Larry Taylor (Canned Heat): I got him to sign the poster outside NBC Studios as well, but after Taylor made an appearance on “Late Night with Jimmy Fallon,” backing Tom Waits. While collectors were focused on getting Waits, I was more interested in Taylor and Augie Meyers from his backing band (and I think Meyers was almost as happy that I had an album for him to sign as I was to have him sign it). Los Lobos’ David Hidalgo (who was also playing with Waits) took a peek at the poster as Taylor signed it. Neither had much to say, but it was a pleasant, painless experience.
Harvey Mandel (Canned Heat): Harvey Mandel is the guitarist who replaced Henry Vestine in Canned Heat right before Woodstock, so I gave serious thought to asking him to sign over Vestine’s name to right that wrong on my poster. But I chickened out after his show at Lucille’s Grill at BB King’s Blues Club in Times Square and just asked him to sign anywhere.
Greg Errico and Jerry Martini (Sly and the Family Stone): I was excited to see that The Family Stone was going to play a free outdoor concert as part of the New Jersey Performing Arts Center’s Sounds of the City series. Then the rains came, and the show was cancelled. But, my friend who worked at NJPAC told me, they were going to try to do something since they were there and wanted to play. So he promised to tell me if he heard anything. And soon came word that they were going to do a show at the local radio station, WBGO. The rain had largely tapered off by then, but it was still unsettled enough that I was worried about taking the poster out, lest it get drenched in the rain and ruined. But I wanted to get somebody from the band on the poster, so I took a chance. I waited outside the station, listening along on my portable radio (very hip). Finally the concert ended (the rain largely held off as I waited, save for a few drops here and there) and I was now faced with the task of trying to recognize drummer Greg Errico, saxophonist Jerry Martini, and trumpeter Cynthia Robinson. I got two out of three (I was pretty sure one woman was Ms. Robinson, but I couldn’t muster up the gumption to ask), and they both were really nice. Errico even told me to go to the nearby hotel and wait in the lobby to see if Ms. Robinson would come down, but that felt weird, so I didn’t.
There was a brief, glorious time when I thought it might be possible to get Sly Stone on the poster, but then I saw him in concert and, well, I don’t want to talk about it.

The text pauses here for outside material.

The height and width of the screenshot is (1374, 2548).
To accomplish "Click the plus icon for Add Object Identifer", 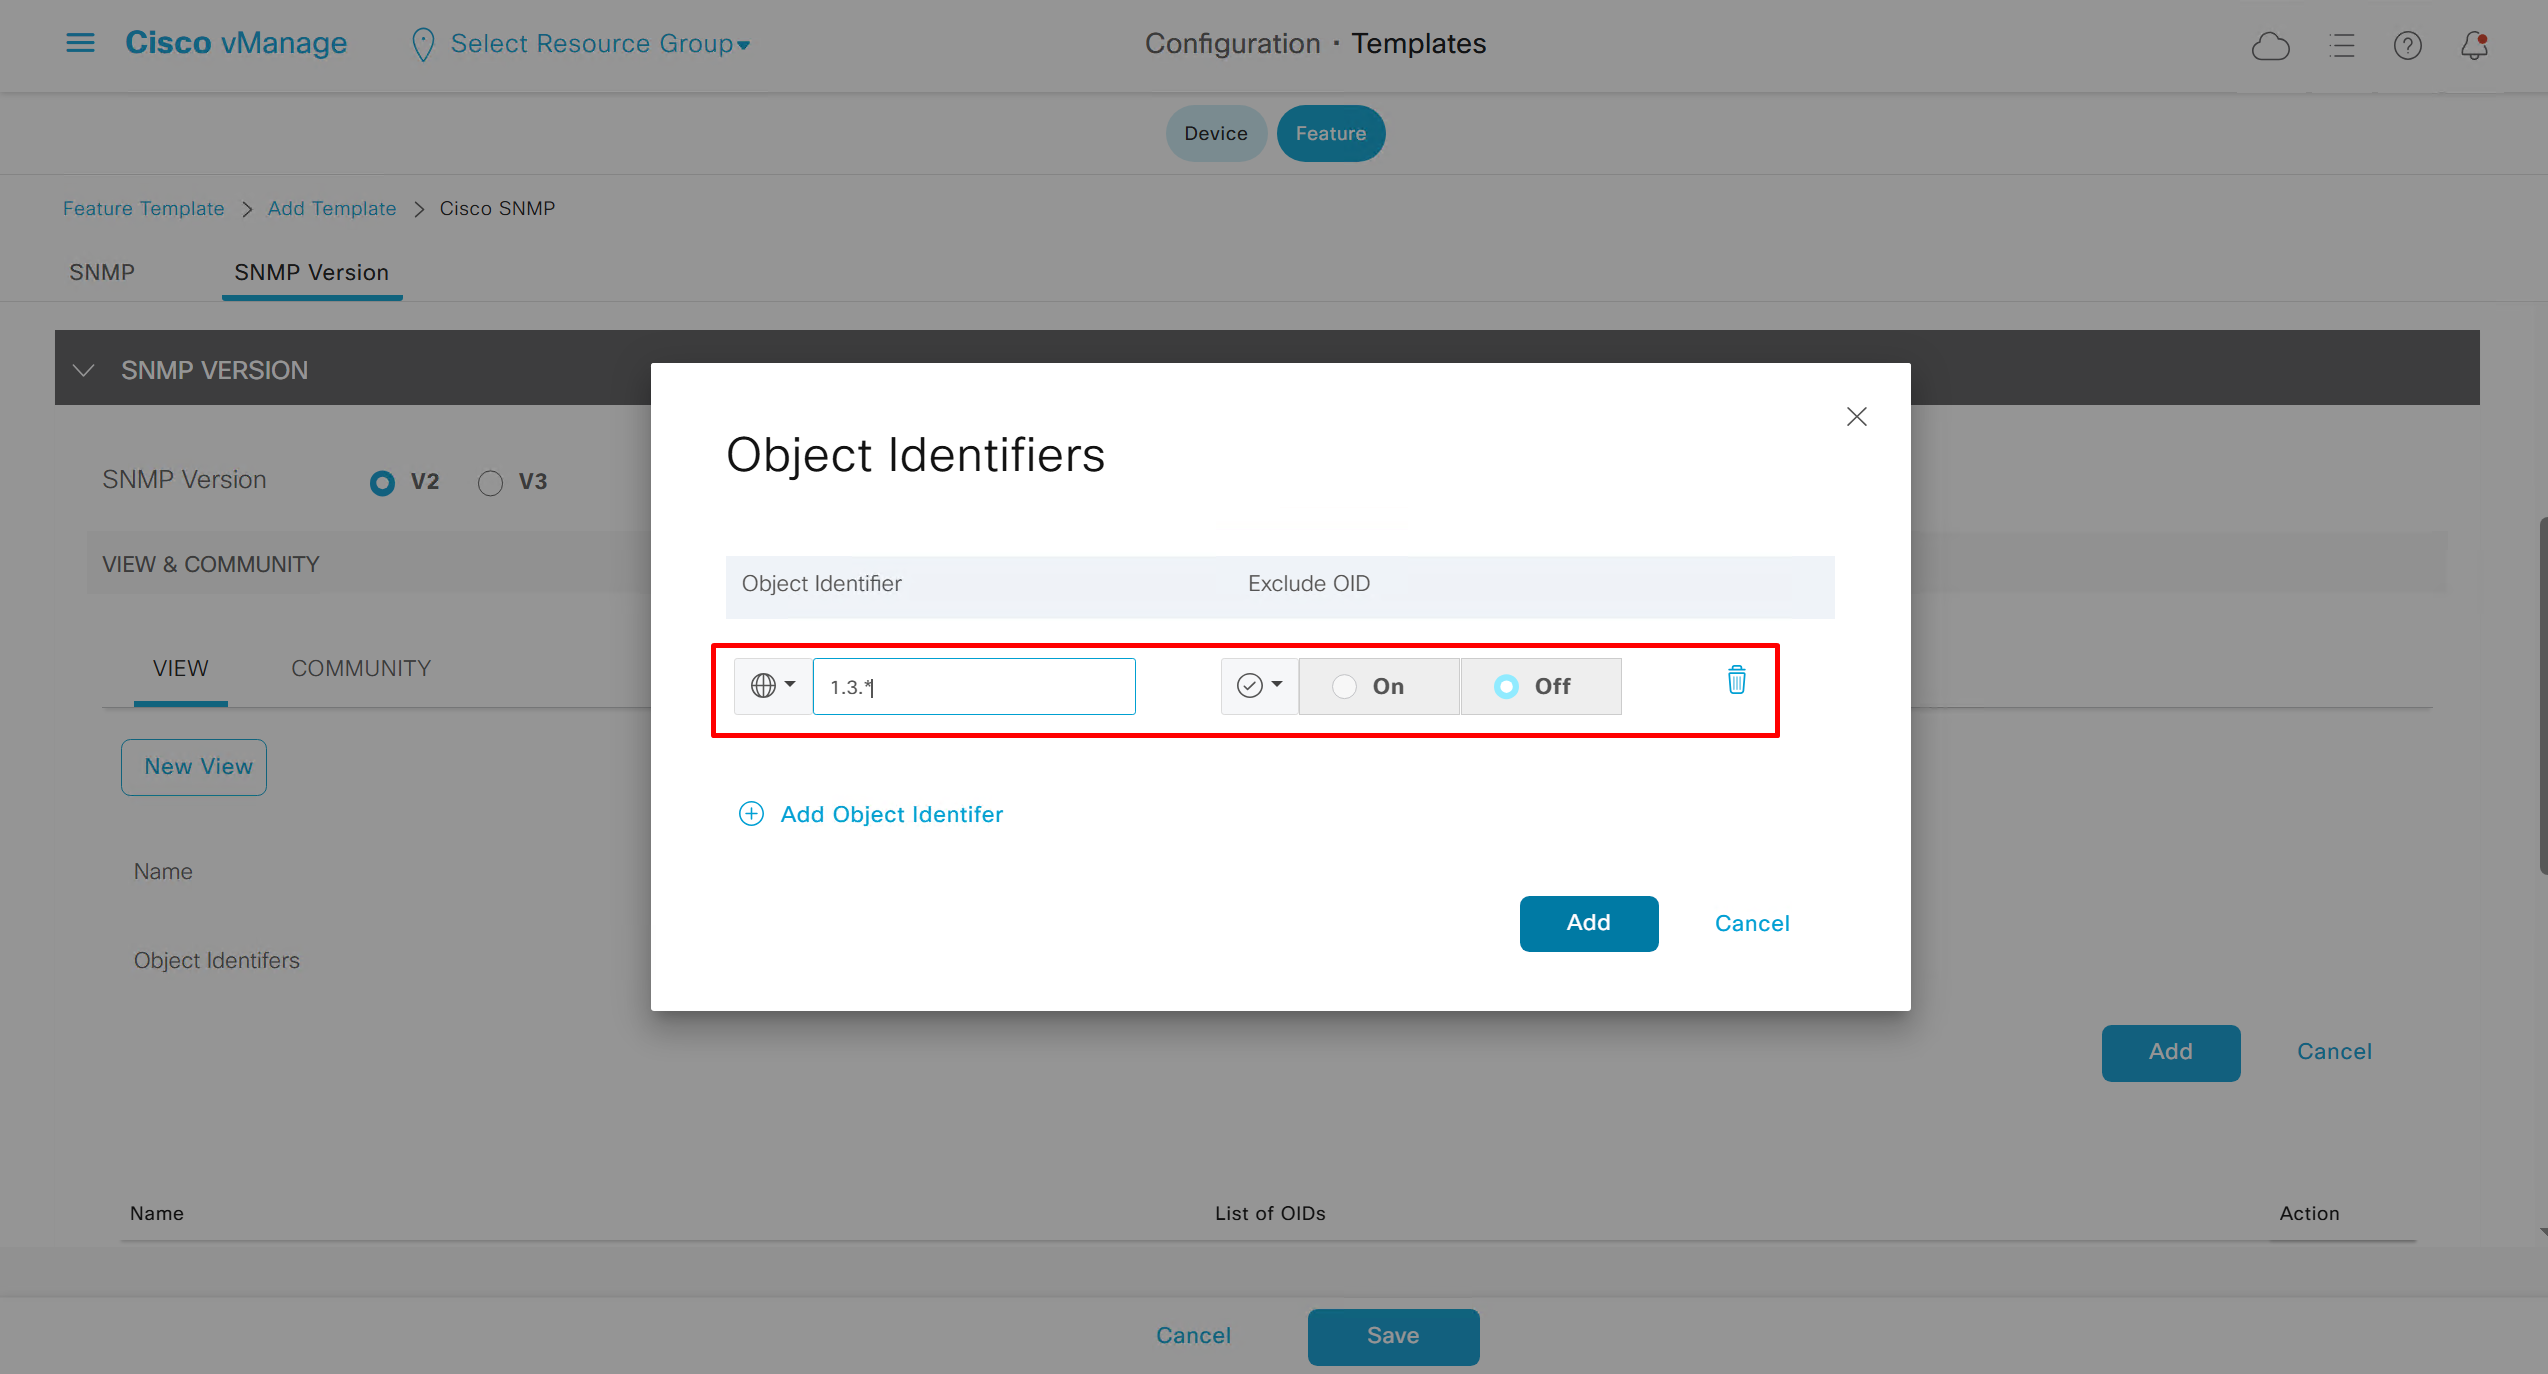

Probably the saddest I’ve ever felt at a concert.
Henry Gross (Sha Na Na): The most recent addition, obtained on a whim after discovering that Gross, probably best known for “Shannon,” was not only a founding member of everyone’s favorite Woodstock band, Sha Na Na, but also the youngest performer at Woodstock. So I went to his show at Hill Country BBQ, approached him after his set, and asked him if he wouldn’t mind signing a Woodstock poster. He kind of halfheartedly agreed and then asked me when I was putting it on eBay. Yeah, Henry Gross, I’ve been waiting to get someone from Sha Na Na on it so I can put it on eBay, Now I can sit back and watch the bids climb.
Anyway, I assured him it wasn’t going on eBay as he was signing and then I feel like I got the old vaguely passive-aggressive “God bless” as he put the pen down and walked away. Then again, maybe I was just peeved after the eBay comment. Whatever. God bless you, too, Henry Gross.
So there you go: a walk through the last 20 years of getting a poster signed. Exciting, no? Well, it was for me. Maybe you had to be there.